Allows you to select from a list of associated fields. Fields vary according to what type of metadata stream is selected.

Example: General/UniqueID

3. Select Occurence

Allows you to select whether a rule occurs more than once in reportage.

Example: Occurrence: 1

4. Choose Validator

Validators for MediaConch include is_equal, is_not_equal, is_greater than, is_less_than, is_greater_or_equal_than, is_less_or_equal_than, exists, does_not_exist, and contains_string.

Validator Definition Example
is_equal Requires the reported field value to be the same as the associated policy value. General/Format is_equal to Matroska
is_not_equal Requires the reported field value to be different as the associated policy value. General/Format is_not_equal to MPEG-4
is_greater than Requires the reported field value to be greater than the associated policy value. General/Duration is_greater_than 1 mn
is_less_than Requires the reported field value to be less than the associated policy value. Audio/Channels is_less_than 2 Channels
is_greater_or_equal_than Requires the reported field value to be greater or equal than the associated policy value. Video/FrameCount is_greater_or_equal_than 1
is_less_or_equal_than Requires the reported field value to be less or equal than the associated policy value. Video/FrameRate is_less_or_equal_than 29.970
exists Requires the reported field value to exist. Video/Width_Original exists
does_not_exist Requires the reported field value to not exist. Video/Width_CleanAperture does_not_exist
contains_string Requires the reported field value to contain an associated string. General/CompleteName contains_string ffv1

5.Value

This function allows you to select a desired value. When creating a value, do not include any associated strings (e.g., “pixels”).

### [Data extract]
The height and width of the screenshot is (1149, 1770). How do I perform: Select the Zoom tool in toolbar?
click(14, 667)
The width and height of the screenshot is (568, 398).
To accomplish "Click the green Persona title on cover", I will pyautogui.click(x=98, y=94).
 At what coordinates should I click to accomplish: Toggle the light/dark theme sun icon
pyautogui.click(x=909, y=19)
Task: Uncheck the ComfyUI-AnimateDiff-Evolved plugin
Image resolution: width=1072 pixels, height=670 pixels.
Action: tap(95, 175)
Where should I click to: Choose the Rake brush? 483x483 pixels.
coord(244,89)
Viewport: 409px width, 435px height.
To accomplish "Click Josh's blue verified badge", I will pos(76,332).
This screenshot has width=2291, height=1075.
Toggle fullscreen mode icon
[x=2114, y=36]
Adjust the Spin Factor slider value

### [Task goal]
According to the MediaConch excerpt, what should be left out when creating a value?

### [Finished exercise]
Any associated strings, such as "pixels".